To see how wrapping a collection of "LineItem" elements in a "LineItems" element may improve extensibility, suppose that the company develops a pricing strategy that allows sales representatives to apply different discount policies to different blocks of line items. In this case, you would need to allow multiple "LineItems" elements and add a "DiscountPolicy" subelement. The syntax for these changes would be <!ELEMENT Order (Addresses, LineItems+, Payment)> and <!ELEMENT LineItems (DiscountPolicy?, Line Items+)>, respectively. Notice that because the "DiscountPolicy" element is optional all documents that conform to the original DTD will also conform to the new DTD. Planning for such future enhancements is an important part of DTD design.

Beyond this subtle design point, the rest of the element structure is relatively straightforward. The other interesting features of this structure are in the "Payment" element. This element presents a binary decision between the credit card and purchase order payment methods with the "Card" and "PO" subelements. The "PO" subelement allows for an optional list of "Authorization" elements. This list enables the application to keep track of any employee as well as the customer who authorized the PO. If there is a dispute about payment, maintaining this information could be very important.

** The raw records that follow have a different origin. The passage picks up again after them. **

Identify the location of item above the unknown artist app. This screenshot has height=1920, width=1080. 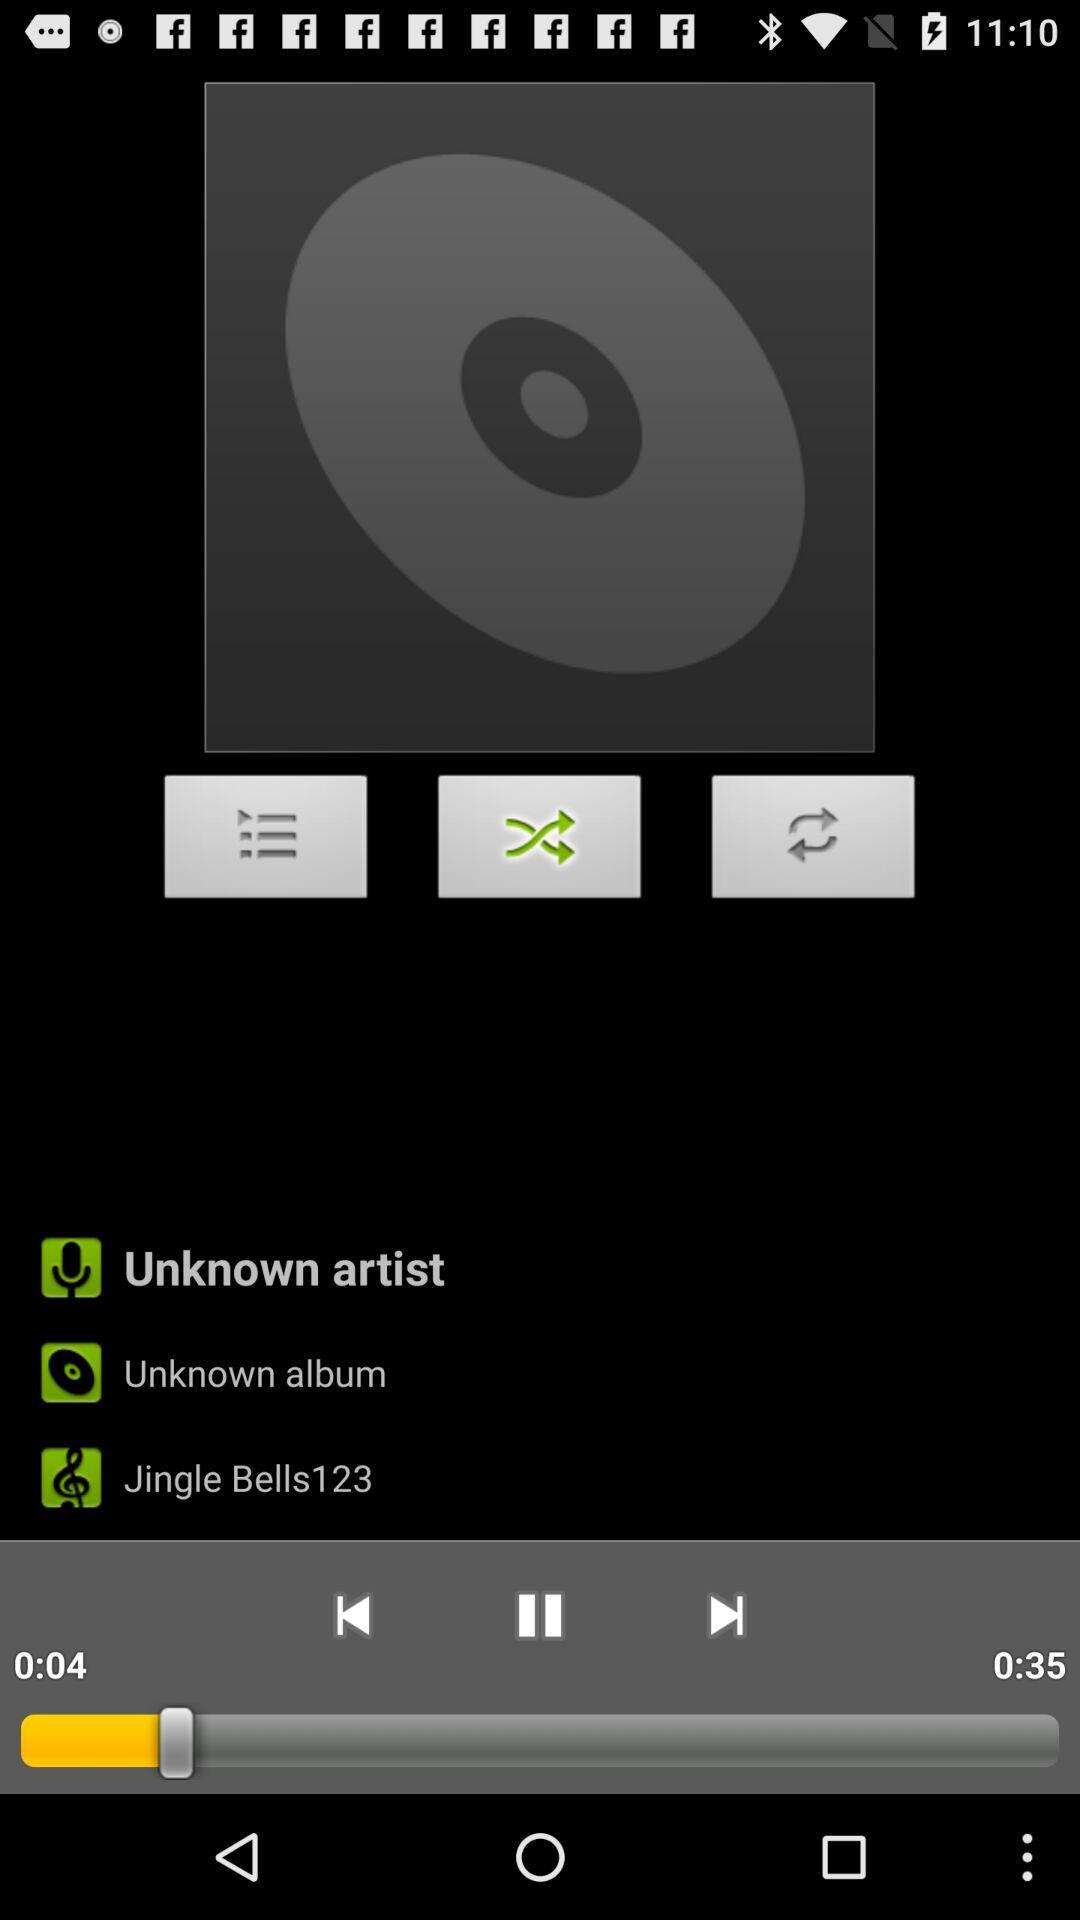
(265, 842).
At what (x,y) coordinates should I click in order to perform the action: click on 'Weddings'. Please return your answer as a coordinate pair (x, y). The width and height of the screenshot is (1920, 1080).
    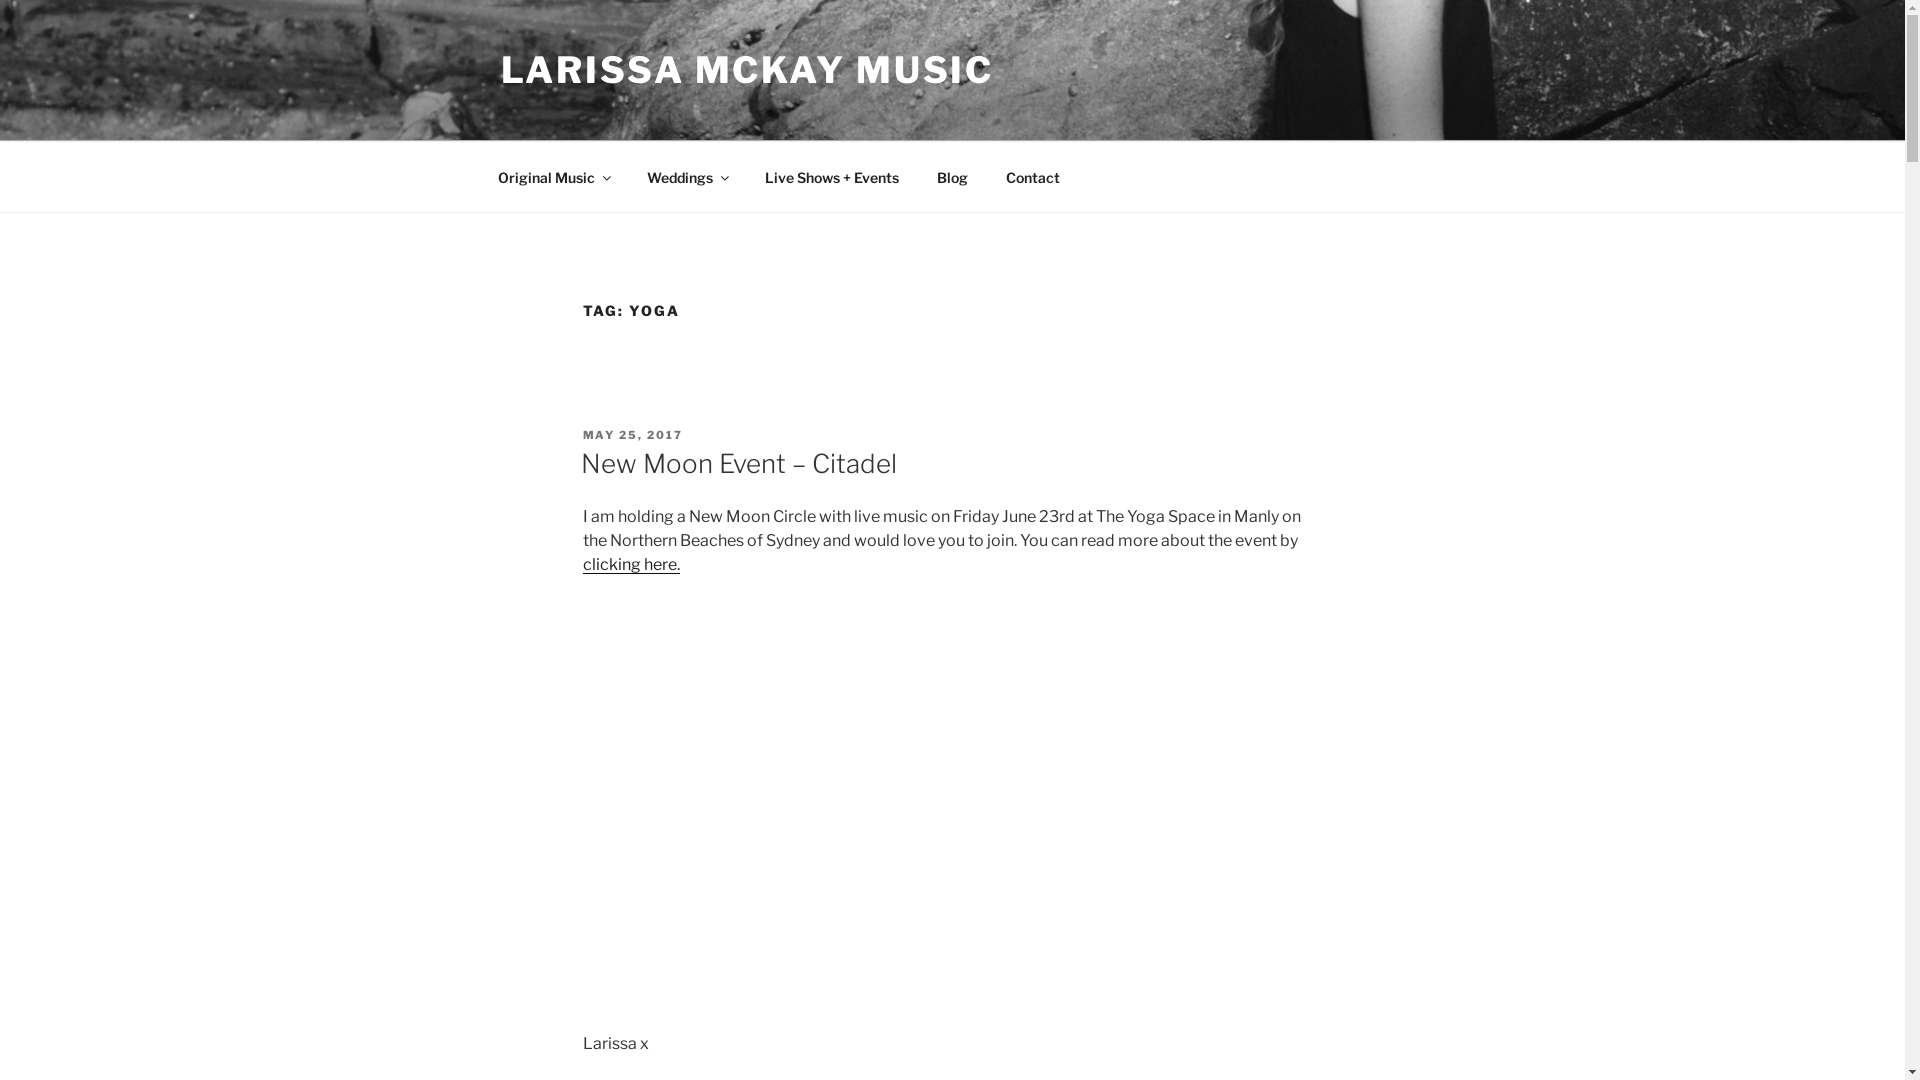
    Looking at the image, I should click on (687, 175).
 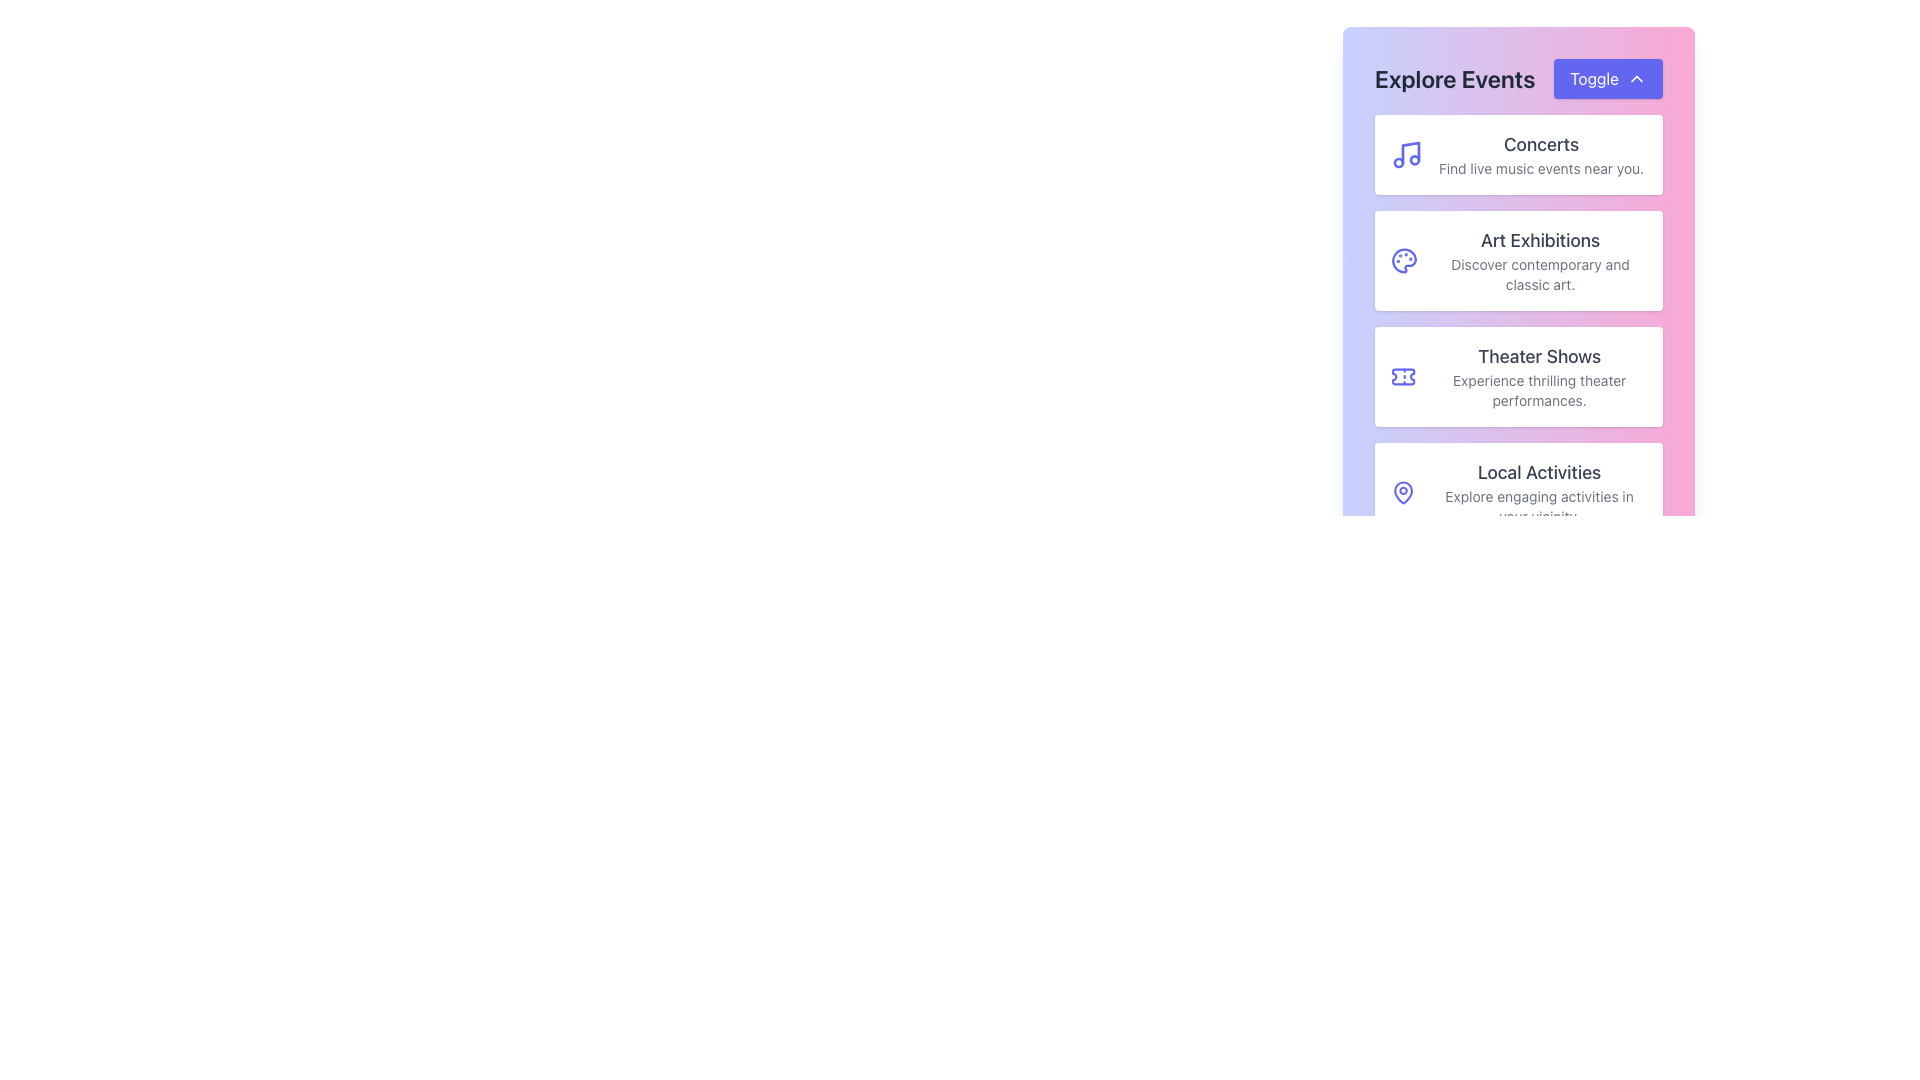 I want to click on the Informational Card displaying 'Concerts' with a music note icon, located in the 'Explore Events' section, so click(x=1518, y=153).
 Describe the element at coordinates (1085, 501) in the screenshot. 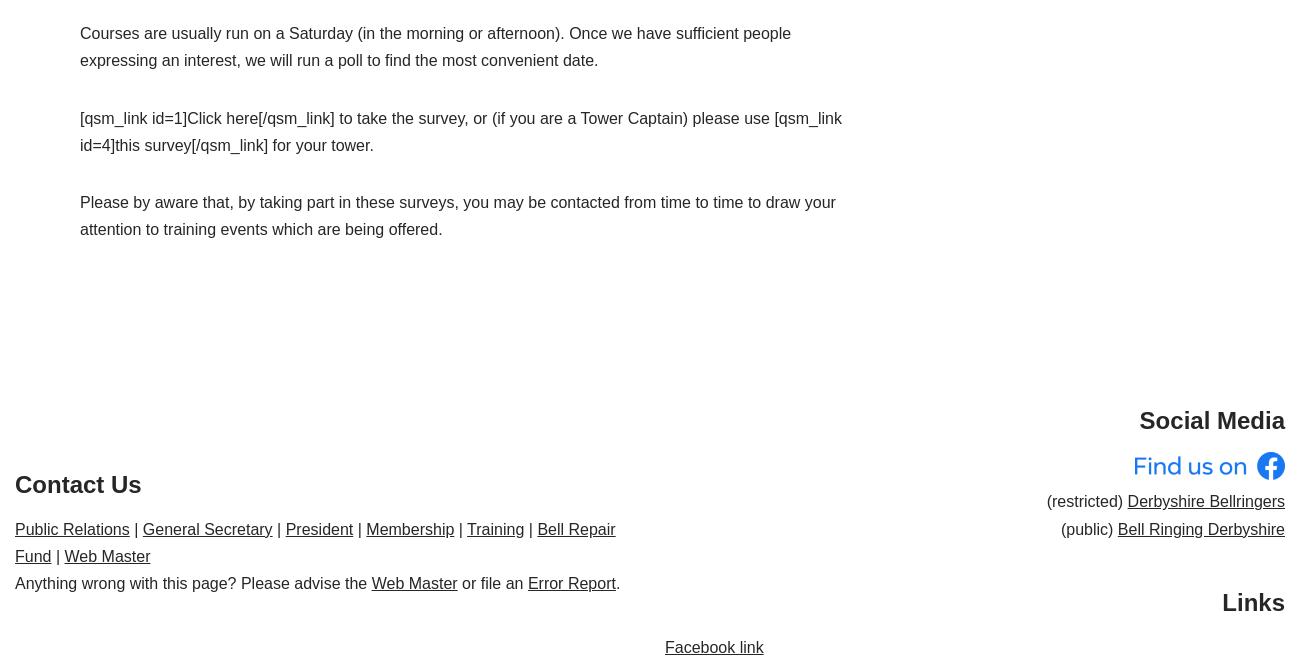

The attribute specification reveals the flexibility available to document designers. "currency" and "lineOrder" may both have character data values, but "currency" has a default value, whereas "lineOrder" is optional. "source," "addressType," "category," and "cardType" are all enumerated types, but the document must explicitly assign an option to "source," "cat," and "cardType," whereas "addType" has a default value. The required "ID" attribute of ID type for the "LineItem" element enables an application using an order document to identify uniquely any particular "LineItem" element by this attribute.

Although the DTD in Example 2-9 is somewhat long and modestly complex, it is still relatively simple in comparison with DTDs used in actual applications. You could imagine the necessary complexity of DTDs for documents for financial wire transfers, telecommunications service provisioning, and medical records. Designing DTDs that cover all the possible document cases as well as allowing for future enhancements is one of the crucial steps in deploying effective XML applications.

As organizations have attempted to design DTDs for some of these sophisticated domains, they have found DTDs lacking important features. The inability to specify the datatype of element and attribute values with enough precision to ensure compatibility with programming languages and databases is perhaps the biggest drawback. But the lack of other features such as finer cardinality constraints on elements, range checking on values, and specifying reusable structures also create the need for a more sophisticated alternative. Chapter 3 discusses how XML Schema provides this alternative.